Nina Bouraoui, dont l’écriture associée à l’idée que je me fais de la narratrice me paraît toujours haletante, essoufflée et jamais rassasiée. Elle ne s’arrête jamais, il y a une urgence. C’est renforcé par la construction : dans de nombreux romans, il n’y a pas de saut de ligne, pas un espace, pas un chapitre ne nous permet de respirer.
Elle parle de l’action du présent et du passé qui reste présent (« Je marchais dans le présent, sans en percevoir ni le début ni la fin. » Nos baisers sont des adieux, paru en 2010, Stock). Elle fait battre le temps sur elle, sur sa peau, sur le corps. Il y a les « il y a » qui s’amoncellent et qui ajoutent à cette pluie du temps.
La course enivrée se poursuit à l’intérieur des chairs, ou confrontée à l’extérieur où même l’air n’est jamais anodin, il chauffe, il frotte. Elle vit chaque élément qui arrive à elle et qui compose un pays, une scène, un personnage, une saison, une vue, une lumière … C’est comme si tout en elle et autour d’elle vibrait comme une battement de cœur géant.

◆ **EXERCICE ÉCRIT 1**:
D'après l'extrait sur Nina Bouraoui, en quelle année est paru le roman Nos baisers sont des adieux ?
◆ **EXERCICE ÉCRIT 2**:
Réécrivez tout ce qui va de « Elle parle de » jusqu'à « pluie du temps. » dans l'extrait sur Nina Bouraoui, en remplaçant « pluie » par « averse ».
◆ **EXERCICE ÉCRIT 3**:
Poursuivez le texte sur l'écriture de Nina Bouraoui à la suite de sa dernière phrase.

◆ **DONNÉES AFFICHÉES**:

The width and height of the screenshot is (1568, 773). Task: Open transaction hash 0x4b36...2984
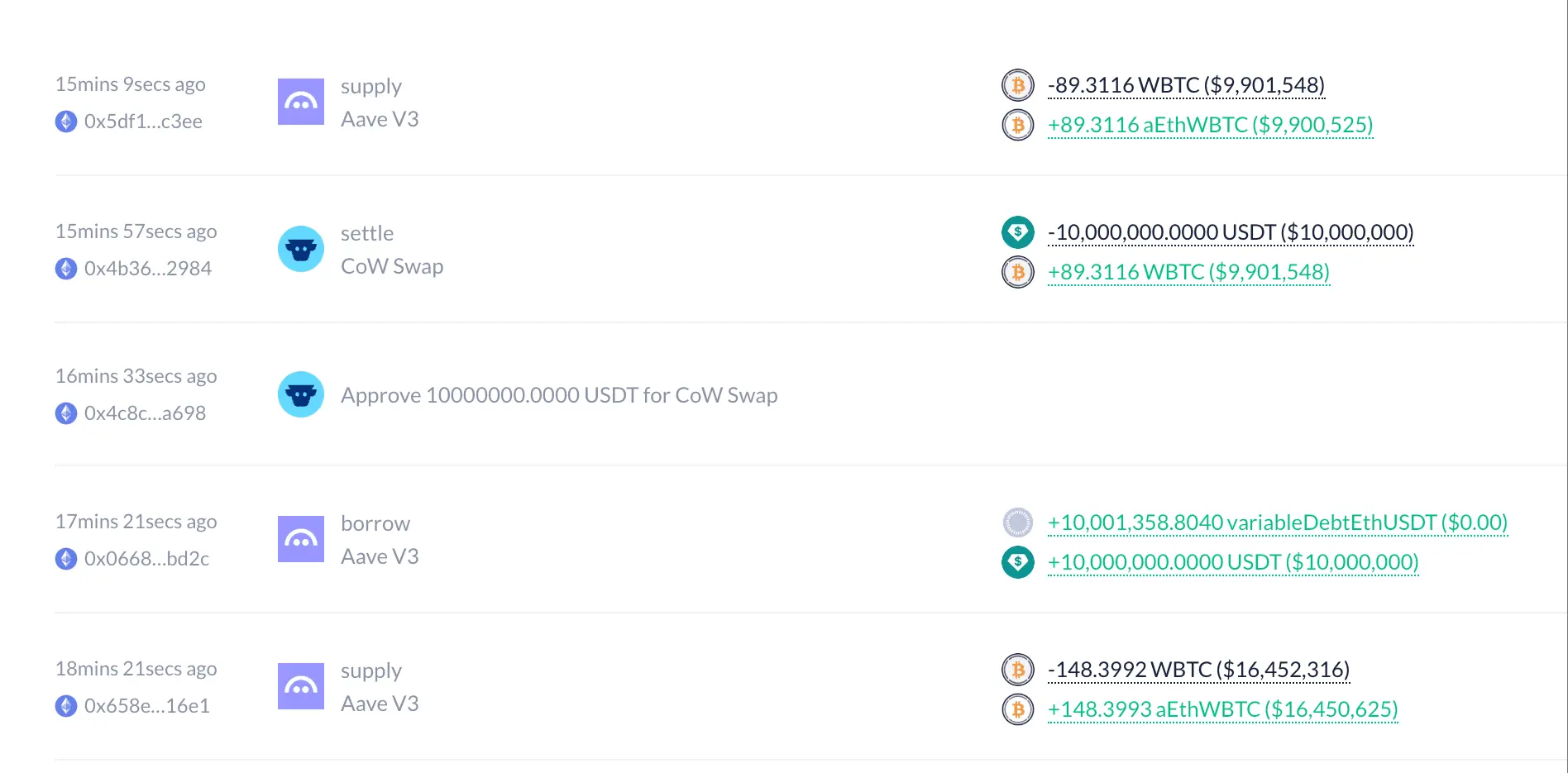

◆ **BONNE RÉPONSE 1**:
En 2010.

◆ **BONNE RÉPONSE 2**:
Elle parle de l’action du présent et du passé qui reste présent (« Je marchais dans le présent, sans en percevoir ni le début ni la fin. » Nos baisers sont des adieux, paru en 2010, Stock). Elle fait battre le temps sur elle, sur sa peau, sur le corps. Il y a les « il y a » qui s’amoncellent et qui ajoutent à cette averse du temps.

◆ **BONNE RÉPONSE 3**:
La voix résonne dans ses mots, dans ses phrases courtes et denses, ou longues et segmentées qui courent, qui serpentent vite.
L’extrait le plus important qui fait écho ici car il décrit la prise de voix par une professionnelle de la voix off, paru dans « Nos baisers sont des adieux » en 2010, Stock :
« UN MICRO NEUMANN, PARIS 2008
Il était relié à l’ordinateur. Il captait la voix de l’Amie qui serait fixée ensuite à des images en mouvement. A l’écran, le spectre de la voix faisait des lignes qui me faisaient penser aux lignes d’un électrocardiogramme. Toute la vie tenait là, ses lenteurs et ses vitesses, ses blancs et ses souffles. Les défauts étaient représentés par un segment vertical que l’Amie isolait puis effaçait.
Il lui était possible de tout corriger, de tout déplacer. Elle effaçait les souffles trop forts, démontait les silences trop longs.
Elle était précise, exigeante.
Je voulais lui soumettre mon cœur, ses manques et ses excès. Je voulais qu’elle le relie à un autre cœur, qu’il guérisse de ses doutes, de ses tourments.
J’imaginais le spectre d’une voix pendant l’amour telle la radiographie du plaisir. »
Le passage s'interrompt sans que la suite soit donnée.